In further implementations, the fibers may be multi-component fibers, which contain, in general, a rigid core (nylon, for example) that provides mechanical stability and an outer sheath (a sheath made of Surlyn®, for example) that surrounds the inner core. As non-limiting examples, multi-component fibers may be used such as the ones disclosed in the following references: the '231 application; PCT Application Publication No. WO2009/079233, entitled, “PROPPANTS AND USES THEREOF,” which published on Jun. 25, 2009; PCT Application Publication No. WO2009/079234 entitled, “METHODS OF TREATING SUBTERRANEAN WELLS USING CHANGEABLE ADDITIVES,” which published on Jun. 25, 2009; and PCT Application Publication No. WO2009/079235, entitled, “FRACTURING FLUID COMPOSITIONS COMPRISING SOLID EPDXY PARTICLES AND METHODS OF USE,” which published on Jun. 25, 2009.

Still referring to FIG. 1, in general, for purposes of performing the gravel packing and/or fracture packing operations, the well 5 includes at least the following equipment that is disposed at the Earth surface E. A surface pump 8 delivers the fluid (the pad fluid, a carrier fluid having proppant, a carrier fluid having proppant and fibers, and so forth) to the central passageway of the tubing string 30 for purposes of communicating the fluid downhole. The surface pump 8 may be operated accordingly to pressurize the fluid downhole for purposes of fracturing the downhole formation(s).

DATA SHOWN:
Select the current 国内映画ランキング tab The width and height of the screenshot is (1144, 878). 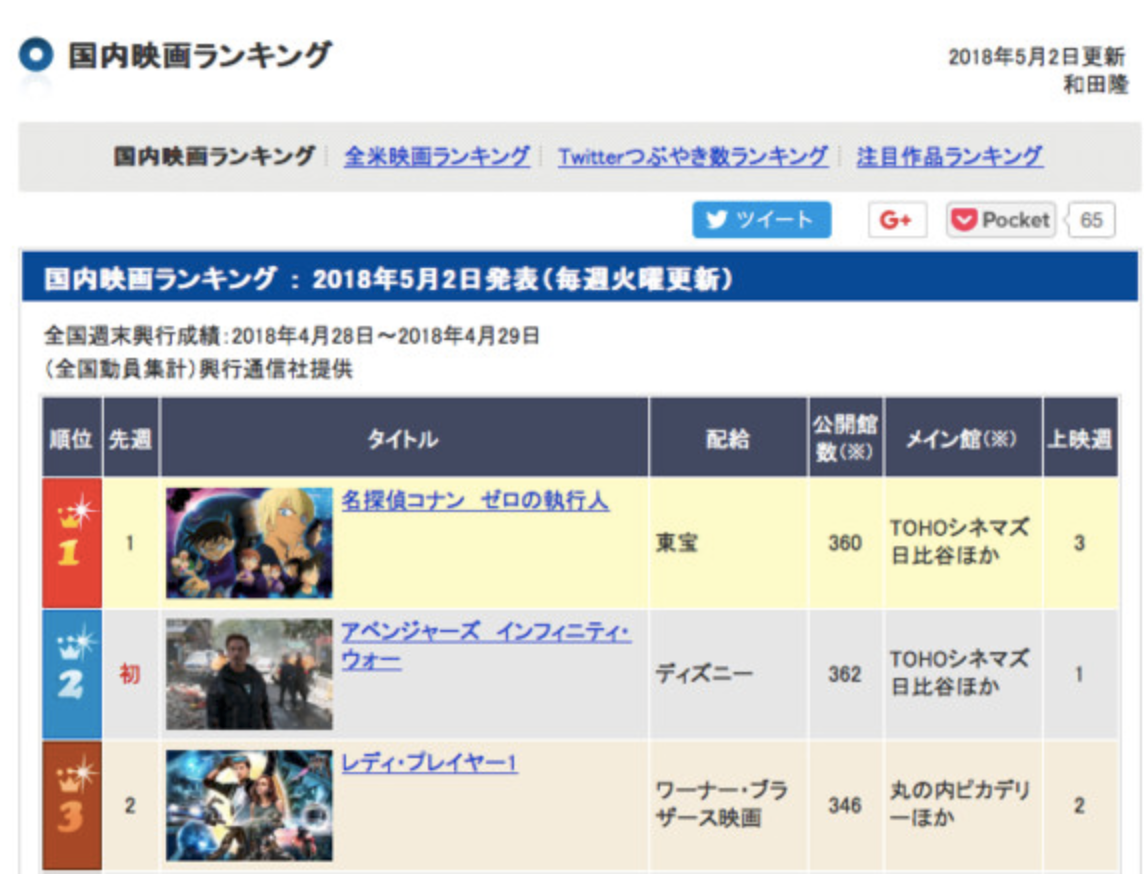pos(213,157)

---

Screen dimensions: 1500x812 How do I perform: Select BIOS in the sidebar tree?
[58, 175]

GIVEN PROBLEM 1:
Answer these questions using the fracture-packing excerpt:
(a) What material is given as an example for the rigid core of the multi-component fibers?
(b) On what date were the three PCT application publications published?
(c) To what part of the equipment does surface pump 8 deliver the fluid?
GIVEN PROBLEM 2: Write the next part of the fracture-packing excerpt, picking up after its last sentence.

TASK RESULT 1:
(a) Nylon.
(b) Jun. 25, 2009.
(c) The central passageway of tubing string 30.

TASK RESULT 2:
The surface equipment includes such other equipment as control valves 6, a carrier fluid source 6, a fiber source 11, a proppant source 10 and control valves 6. As also depicted in FIG. 1, a computer 9 may also be employed for such purposes as regulating the control valves 6, monitoring downhole conditions via one or more downhole temperature and/or pressure sensors; executing program instructions to simulate downhole conditions to predict when the downhole fibers are activated; executing program instructions to simulate downhole conditions to predict when the downhole environment allows the fibers to be introduced without activating the fibers; controlling relative fiber and proppant concentrations; controlling schedules for varying relative fibers and proppant concentrations; and so forth. Although depicted as being local to the well 5 in FIG. 1, it is understood that the computer 9 may be remotely connected (via a satellite, Internet connection, wide area network connection (WAN), and so forth), in accordance with example implementations. Moreover, although depicted as being contained in a box, the computer 9 may be distributed computing system, in accordance with some implementations.

Referring to FIG. 2, in accordance with some implementations, a technique 100 includes running (block 102) a screen assembly downhole into a well and completing (block 104) the well in a manner that inhibits proppant migration from occurring during an injection operation in which fluid is injected through the screen assembly into a surrounding formation. This completion includes communicating fibers into the well to form a fiber-based fracture pack and/or gravel pack in the well, pursuant to block 106.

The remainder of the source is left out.